I’m a little confused on the effects of open market operations. What’s the difference between pumping $200B into the market “for liquidity” vs actions taken to target a specific fed funds rate? Does the target rate not move when the Fed provides liquidity? Or does it, but just not much? Can someone help clear this up for me? Thanks
This is from Wall Street Journal: The Feb lends $200BN to wall street firms and receives equivalent MBS. This gives wall street firms comfort/liquidity in buying MBS from their own clients. Fed hopes this could lead to higher prices and thus lower yields on the mortgage-linked debt. A decline in those yields could help offer lower interest rates to prospective homebuyers. Correct my if I’m wrong: A more direct way to look at it is that increase in money supply (the $200BN) will lead to decrease in interest rate, but it also leads to higher inflation, which is also a problem now.
The target rate does not move. It is a fixed rate target that the Fed works hard to maintain. With open market operations (OMO), the Fed adds or drains liquidity into the banking system to try to stay at the target rate. The $200 Billion is not about the target rate, rather it is a way for the government to bail out the MBS’s market. When the MBS dealers receive the treasuries from the Fed in swap for the MBS’s, their liquidity increases, not the nation’s money supply. If the Fed wanted to increase money supply, they would have bought treasuries directly from the market. In this case, no additional reserves are added to the banking system. When the MBS dealers, holding the newly obtained treasuries, start selling them, they get money from other dealers, not from the Fed. If the Fed does not participate, no changes to money supply occurs. Feedback?
I think this means that the Fed just insured a bunch of MBSs. They’re essentially holding the MBS as collateral against cash that they’ve lent out. If the MBS’s turn to nice smelly toilet paper, the banks more or less walk away and leave the Fed with the collateral. Somehow this is supposed to make us feel better about buying MBSs and therefore produce lower rates on mortgages. It’s not as if I can just hand my MBS over to the fed if I get nervous.

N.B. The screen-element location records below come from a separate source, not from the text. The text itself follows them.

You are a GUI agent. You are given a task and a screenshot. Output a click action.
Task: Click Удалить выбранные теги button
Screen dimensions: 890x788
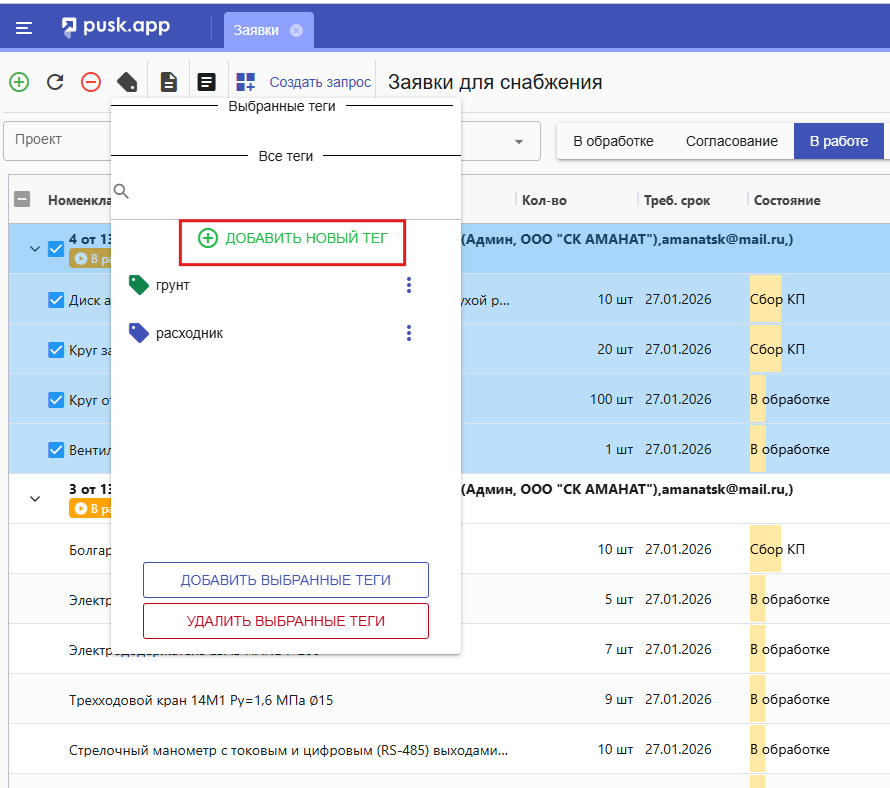click(285, 621)
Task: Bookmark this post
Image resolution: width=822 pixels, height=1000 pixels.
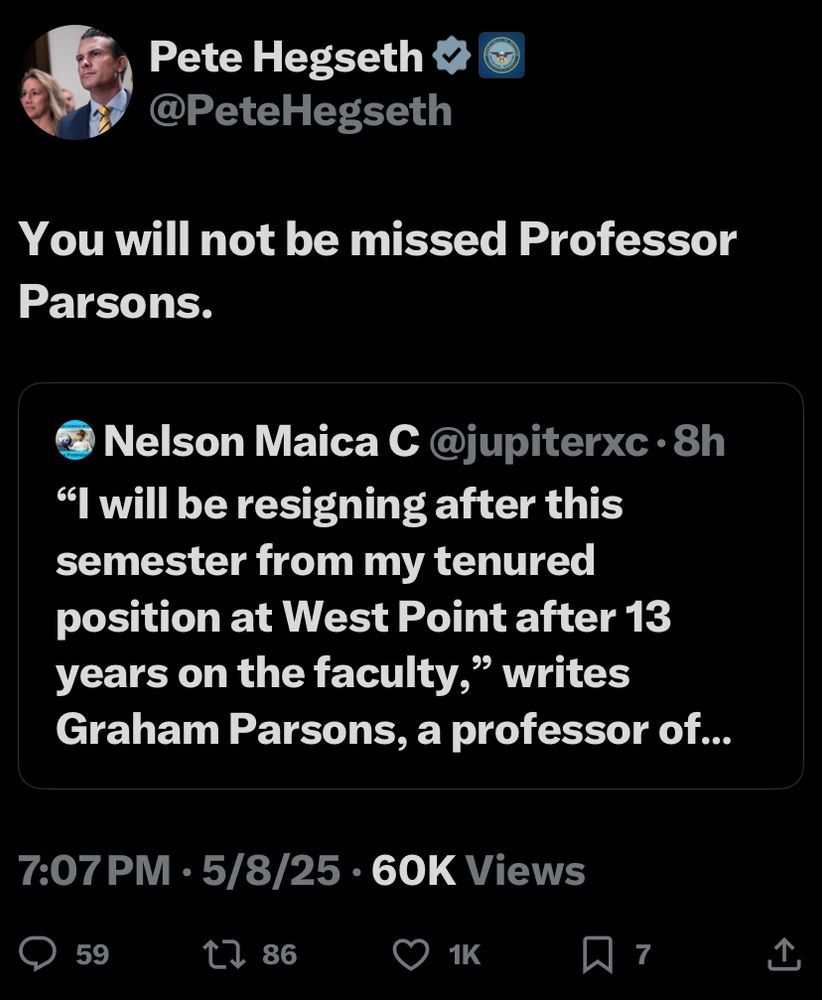Action: click(598, 954)
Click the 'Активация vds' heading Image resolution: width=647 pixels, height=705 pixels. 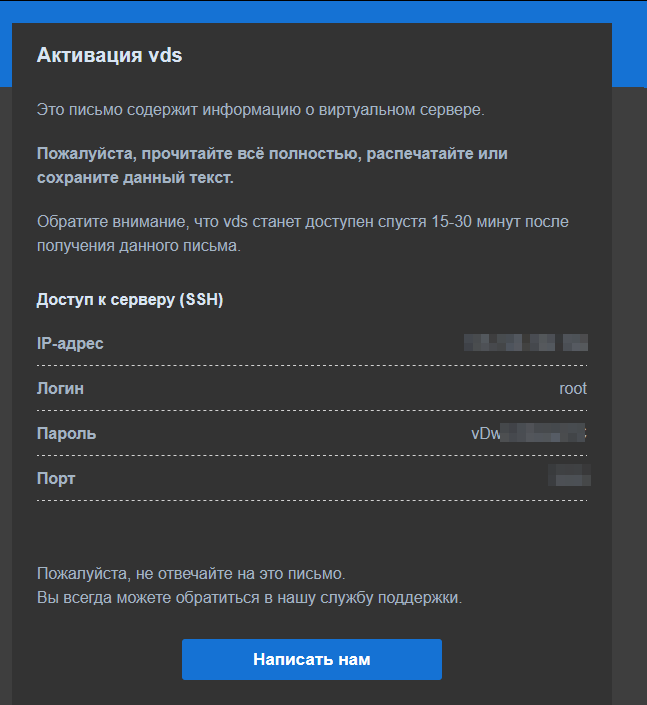(x=109, y=56)
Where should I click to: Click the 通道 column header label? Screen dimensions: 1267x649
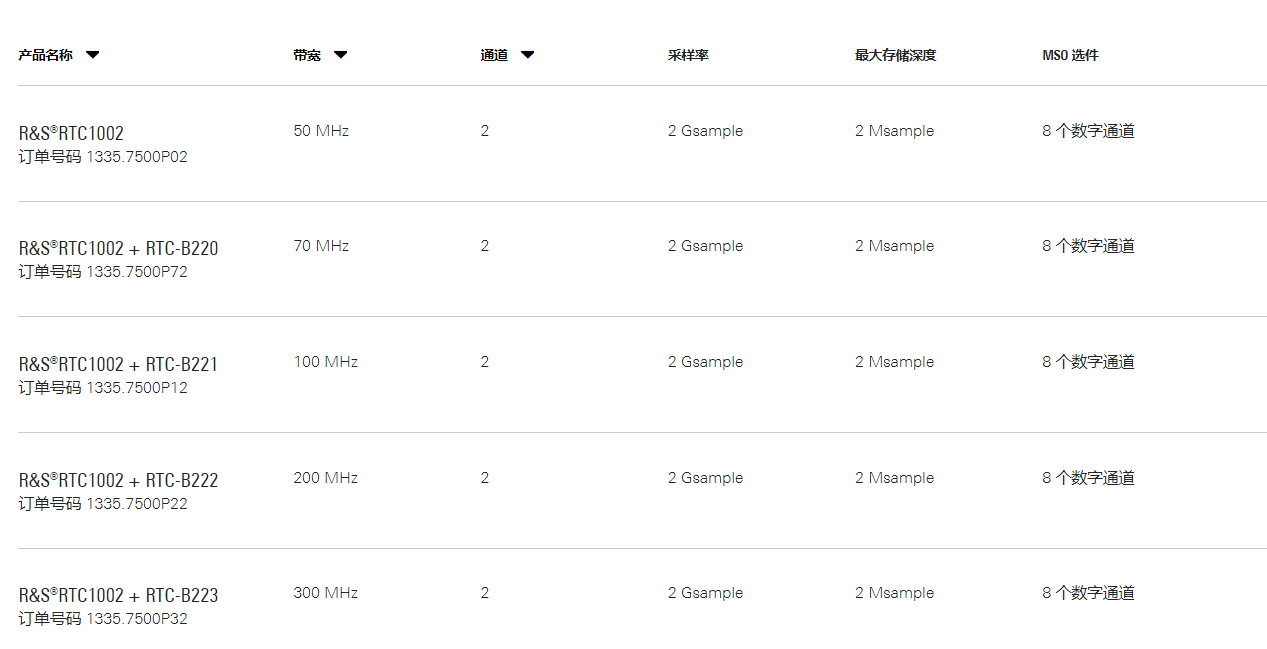pos(494,55)
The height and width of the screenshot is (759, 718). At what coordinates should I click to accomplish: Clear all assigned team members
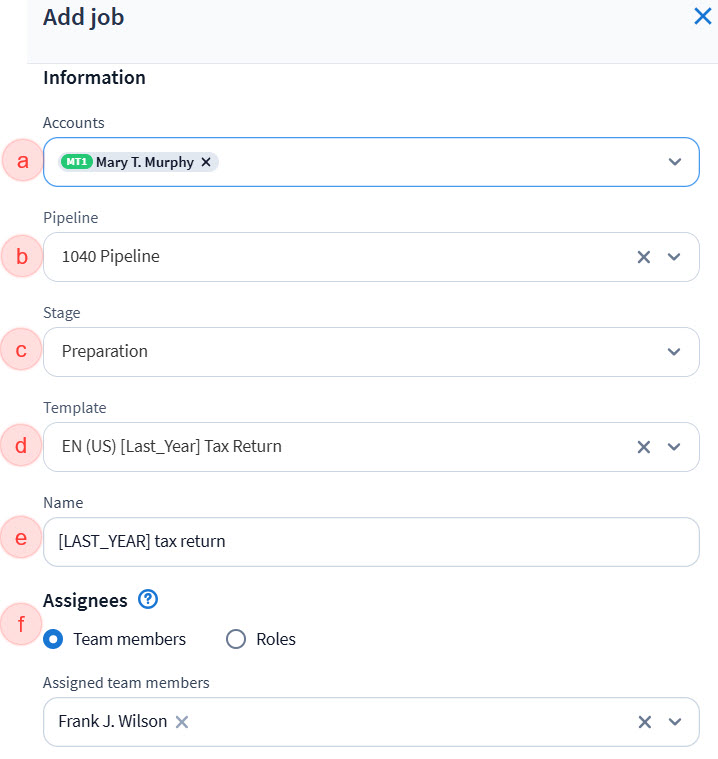[645, 722]
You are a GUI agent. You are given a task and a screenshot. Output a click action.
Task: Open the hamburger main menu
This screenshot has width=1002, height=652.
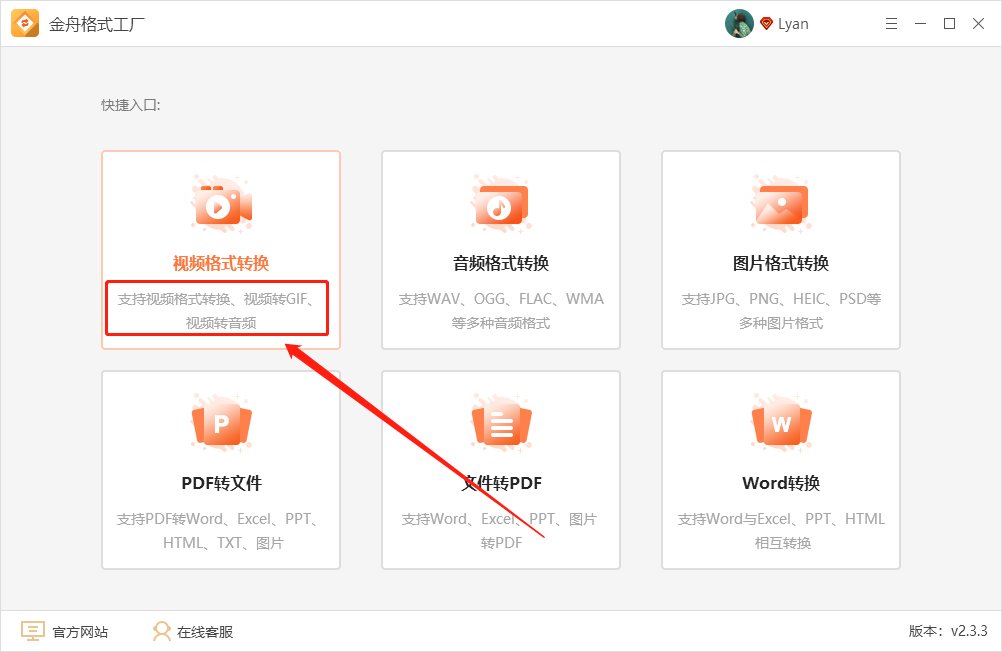tap(891, 24)
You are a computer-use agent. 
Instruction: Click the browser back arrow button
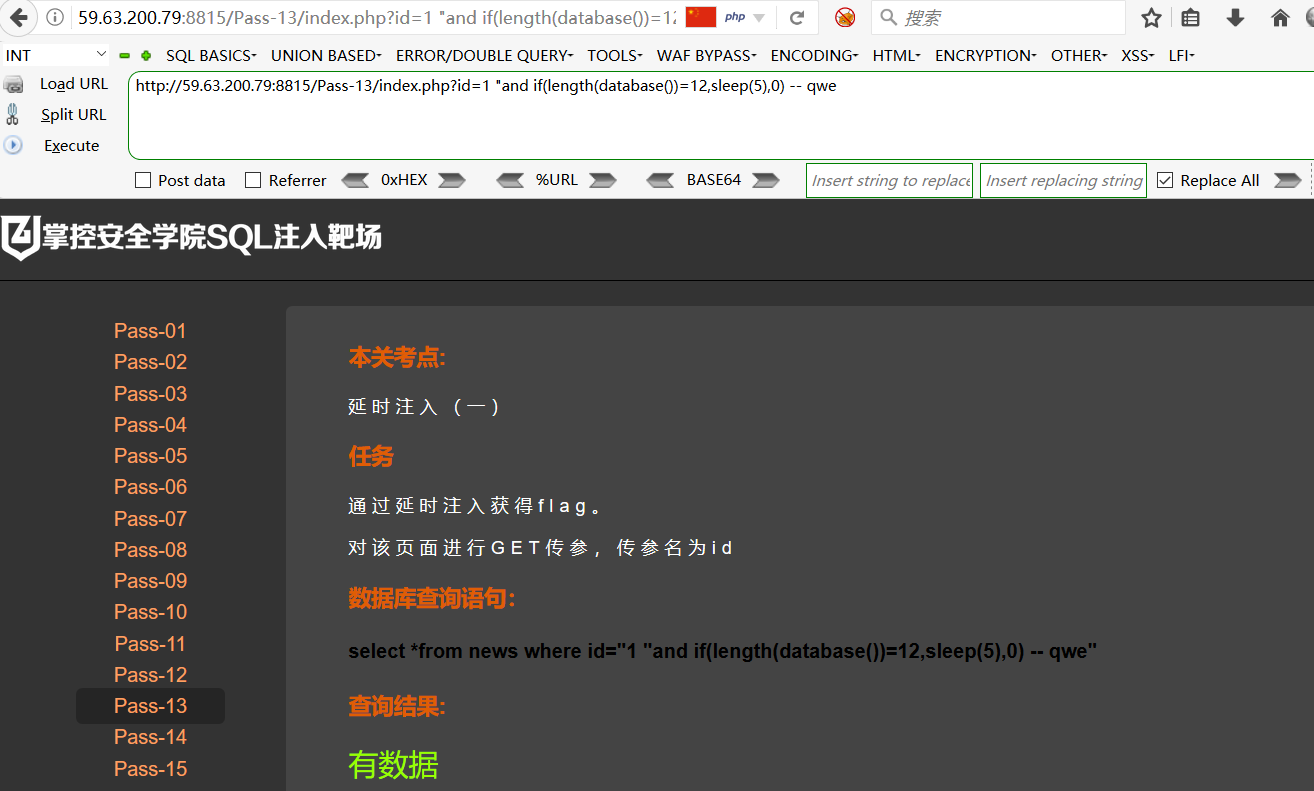(x=19, y=17)
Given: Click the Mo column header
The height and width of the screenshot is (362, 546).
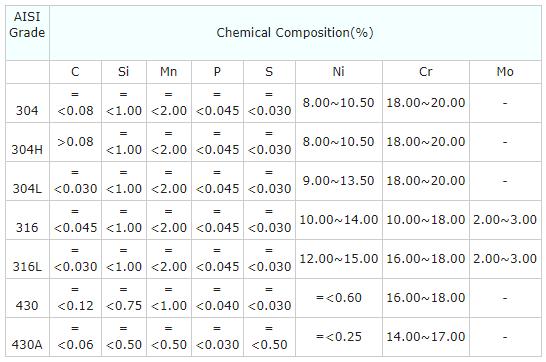Looking at the screenshot, I should click(505, 72).
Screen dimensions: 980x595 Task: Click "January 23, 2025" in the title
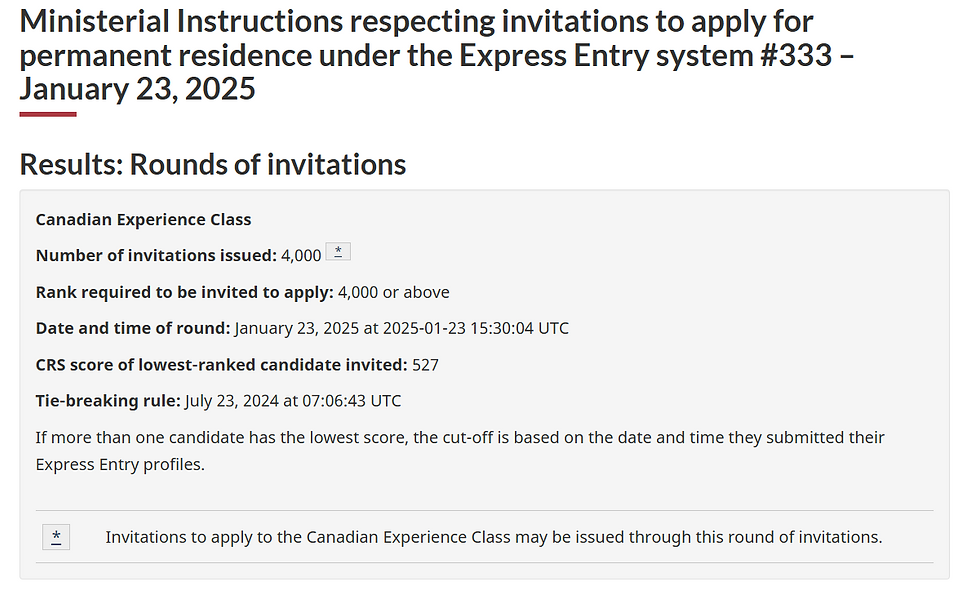click(x=137, y=89)
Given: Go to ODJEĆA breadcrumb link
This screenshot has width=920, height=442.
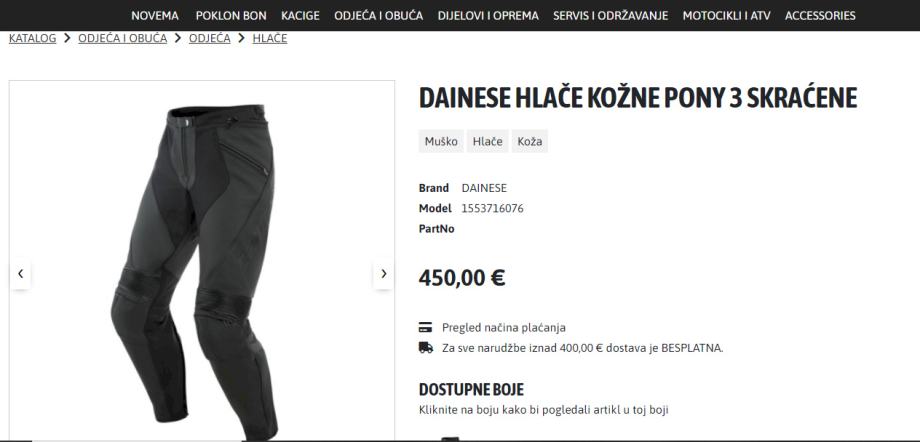Looking at the screenshot, I should pyautogui.click(x=209, y=38).
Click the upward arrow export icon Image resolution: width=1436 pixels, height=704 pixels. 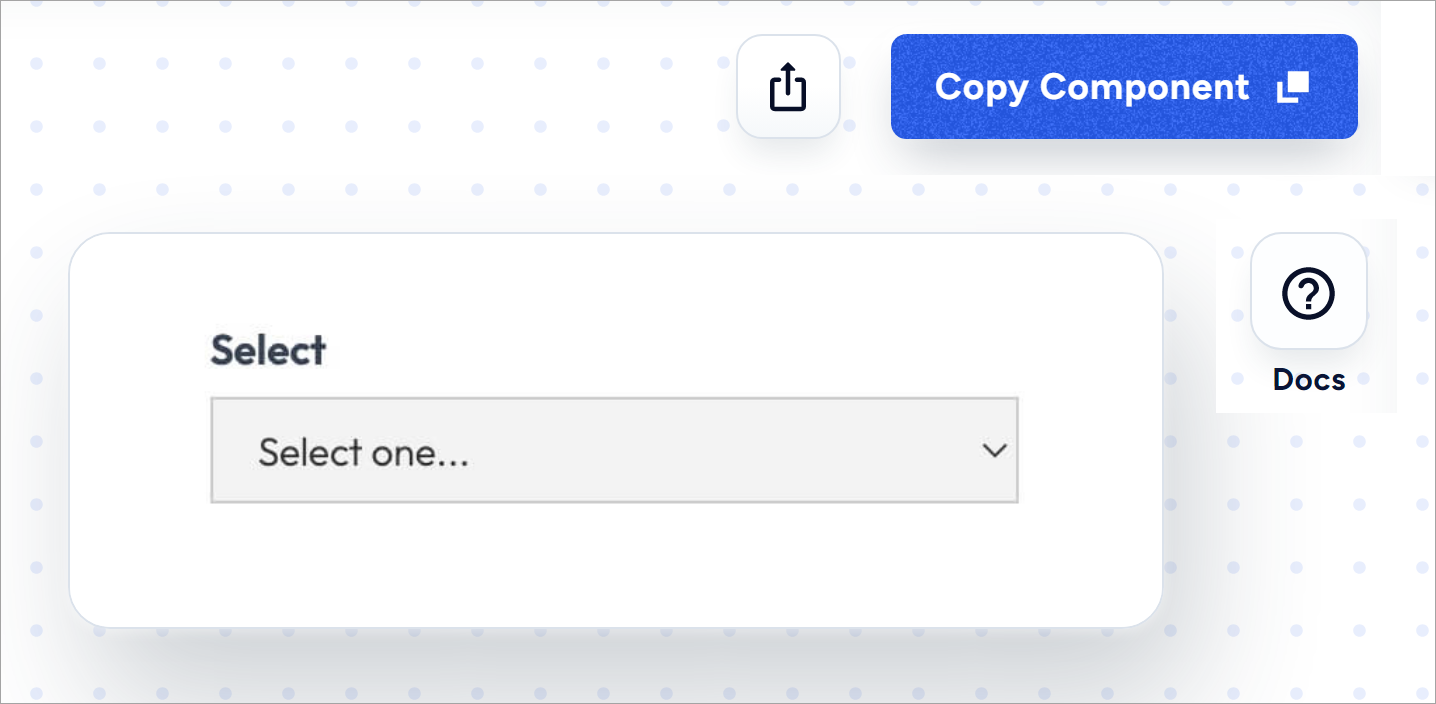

They didn’t insure a bunch of MBS… they out right took on their risk and, by extension, is passing the bill of defaulting MBS loans back to the American taxpayer. That’s the bad part. The good part, as I see it, is that they have effectively averted what could have been a disastrous situation as brokers were no longer accepting AAA Agency and non-Agency securities as collateral for riskier holdings. Margin calls, or out right calls for more collateral, would have sent a good number of hedge funds and other large investors (and similarly large notional amounts or money) in to the toilet by not being able to convert their AAA bonds in to acceptable collateral. The way I see it, the really twisted thing here is that its the same organizations who are denying the validity of these AAA Agency and non-Agency securities as good collateral as the ones that created these structures in the first place. It’s like a cook refusing to eat his own food but having no problem selling it to the customer.